The getting started page for the Adafruit Feather M0 WiFi starter kit is a good place to start and if you are persistent you will find everything you need to be successful. However, one of the reasons I chose to write this blog is to consolidate all the steps into a single document. I spent hours on what I thought would be a rather trivial process and made some mistakes along the way. Also, because the device manufacturer, the IDE, and the Azure platform span different organizations, the documentation tends to be a bit fragmented as you dive deeper into things. So, my goal here is to document a clear and concise path to connecting a custom device to the remote monitoring solution. Specifically, in this post I will show how to

  • build a device that can transmit temperature and humidity data to Azure IoT Hub,
  • configure the Arduino IDE used to compile and upload code to the device,
  • deploy the remote monitoring solution from the Azure IoT Suite,
  • register the device in IoT Hub,
  • compile and upload the remote monitoring device code to the device,
  • observe the telemetry data from the device in the remote monitoring solution.

Before diving in, I also want to extend a sincere thank you to Ninad Kanthi who helped me past some issues I stumbled on while getting this to work.

Build the device

The first step in this process was to build the device to connect to the remote monitoring solution. For this, you need the breadboard, some wires, the BME280 sensor (barometric pressure, temperature, and humidity), and the main Adafruit Feather M0 WiFi module. This was a lot of fun for me personally. The last time I did anything involving a breadboard was back in 19xx when I was in college. It was a rewarding experience back then and a lot of fun xx years later in an internet-of-things (IoT) world. I used this opportunity to expose my youngest son to circuitry and IoT. In fact, he built the device referenced in this section of the post.

Breadboard and sensors

First up, install the Adafruit module and BME280 sensor on the board. Placement on the board is not important. You just need to give yourself some room to work.

Breadboard and sensors

Wire up the power (3Vo) and ground (GND) as shown here.

Breadboard and sensors

Next, wire up the BME280 sensor. I tried a couple of wiring configurations (I2C and SPI) and eventually settled on the Serial Peripheral Interface (SPI) wiring configuration. What is shown here is the clock (SCK), data out (SDO), data in (SDI), and chip select (CS) from the BME280 connected to pins 13, 12, 11, and 10 on the main module.

Breadboard and sensors

Later, we will test this out, but first, we need to setup the development environment so we can program the device.

Setup the Arduino IDE

To program the device, you need the Arduino IDE. Specifically, for the Azure IoT Suite Remote Monitoring Solution, it is advised that you use version 1.6.8 or newer. For this post, I used the Windows version 1.6.9.

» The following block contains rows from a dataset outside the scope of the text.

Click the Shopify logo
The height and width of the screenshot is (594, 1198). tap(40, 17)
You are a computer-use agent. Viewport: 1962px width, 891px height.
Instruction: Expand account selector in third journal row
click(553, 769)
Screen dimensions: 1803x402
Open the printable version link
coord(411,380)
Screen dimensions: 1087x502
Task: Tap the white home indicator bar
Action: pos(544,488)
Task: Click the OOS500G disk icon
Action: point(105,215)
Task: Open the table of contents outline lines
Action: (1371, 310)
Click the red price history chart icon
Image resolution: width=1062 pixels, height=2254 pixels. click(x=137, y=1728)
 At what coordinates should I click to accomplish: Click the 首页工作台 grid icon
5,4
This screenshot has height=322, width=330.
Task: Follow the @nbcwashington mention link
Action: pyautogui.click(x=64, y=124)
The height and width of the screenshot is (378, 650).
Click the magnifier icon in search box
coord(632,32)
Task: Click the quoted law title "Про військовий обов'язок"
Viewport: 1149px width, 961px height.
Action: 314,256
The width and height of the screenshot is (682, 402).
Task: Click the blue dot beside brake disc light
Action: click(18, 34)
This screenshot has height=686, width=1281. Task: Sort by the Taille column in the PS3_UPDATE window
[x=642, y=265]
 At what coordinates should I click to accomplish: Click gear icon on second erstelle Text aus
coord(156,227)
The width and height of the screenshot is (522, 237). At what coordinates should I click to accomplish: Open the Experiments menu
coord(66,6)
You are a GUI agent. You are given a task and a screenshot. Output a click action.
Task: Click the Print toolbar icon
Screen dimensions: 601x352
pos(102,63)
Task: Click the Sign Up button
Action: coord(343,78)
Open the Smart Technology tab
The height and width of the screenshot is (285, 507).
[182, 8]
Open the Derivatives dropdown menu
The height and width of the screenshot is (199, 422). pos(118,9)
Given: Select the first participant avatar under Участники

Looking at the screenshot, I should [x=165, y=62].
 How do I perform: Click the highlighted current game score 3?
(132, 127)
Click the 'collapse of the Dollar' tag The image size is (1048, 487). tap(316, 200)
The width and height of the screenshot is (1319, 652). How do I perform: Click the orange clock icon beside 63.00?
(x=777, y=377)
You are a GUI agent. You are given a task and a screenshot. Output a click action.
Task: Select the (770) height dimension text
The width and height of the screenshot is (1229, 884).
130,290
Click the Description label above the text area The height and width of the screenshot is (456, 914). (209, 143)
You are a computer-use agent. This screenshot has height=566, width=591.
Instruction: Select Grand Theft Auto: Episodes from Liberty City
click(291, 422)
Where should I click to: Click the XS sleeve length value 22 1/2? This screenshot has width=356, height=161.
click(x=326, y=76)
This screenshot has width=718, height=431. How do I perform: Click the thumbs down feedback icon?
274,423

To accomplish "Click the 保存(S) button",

Note: I also tested things out on the Mac version and it worked equally as well.

After installing the Arduino IDE, run the IDE and select File -> Preferences. Set the Additional Boards Manager URLS to and click OK. This is used by the IDE’s Board Manager to locate new/updated Adafruit boards.

Arduino preferences

Next, using the Boards Manager, install the Arduino SAMD Boards and Adafruit SAMD Boards as shown here. To open the Boards Manager, select Tools -> Boards Manager.

Arduino Boards Manager

Close and re-open the Arduino Software IDE.

If you are running on Windows, as I was while writing this post, then you will want to also install the Adafruit Board Drivers. A link to the installer is available here (near the middle of the page). I used the default settings to install the drivers on my machine.

Finally, select Tools -> Board, and then select the Adafruit Feather M0 board as shown here.

Adafruit Feather M0

Using the Library Manager, install the Adafruit BME280, Adafruit Unified Sensor, and RTCZero libraries as shown here. To open the Library Manager, select Sketch -> Include Library -> Manage Libraries.

Library Manager

There are two more libraries you need for this solution that you have to download and copy to your Arduino Library folder manually.

  1. Clone (or download) the Adafruit WINC1500 library.
  2. Clone (or download) the Azure IoT Hub for Arduino Library.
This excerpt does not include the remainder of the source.